- [PROBLEM]
Pull out every line in the rows below that contains the word "Open", and copy each of those lines in full.

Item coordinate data
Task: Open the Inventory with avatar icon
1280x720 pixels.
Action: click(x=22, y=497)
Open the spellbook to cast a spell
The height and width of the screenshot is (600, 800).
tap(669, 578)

- [EXPECTED OUTPUT]
Task: Open the Inventory with avatar icon
Open the spellbook to cast a spell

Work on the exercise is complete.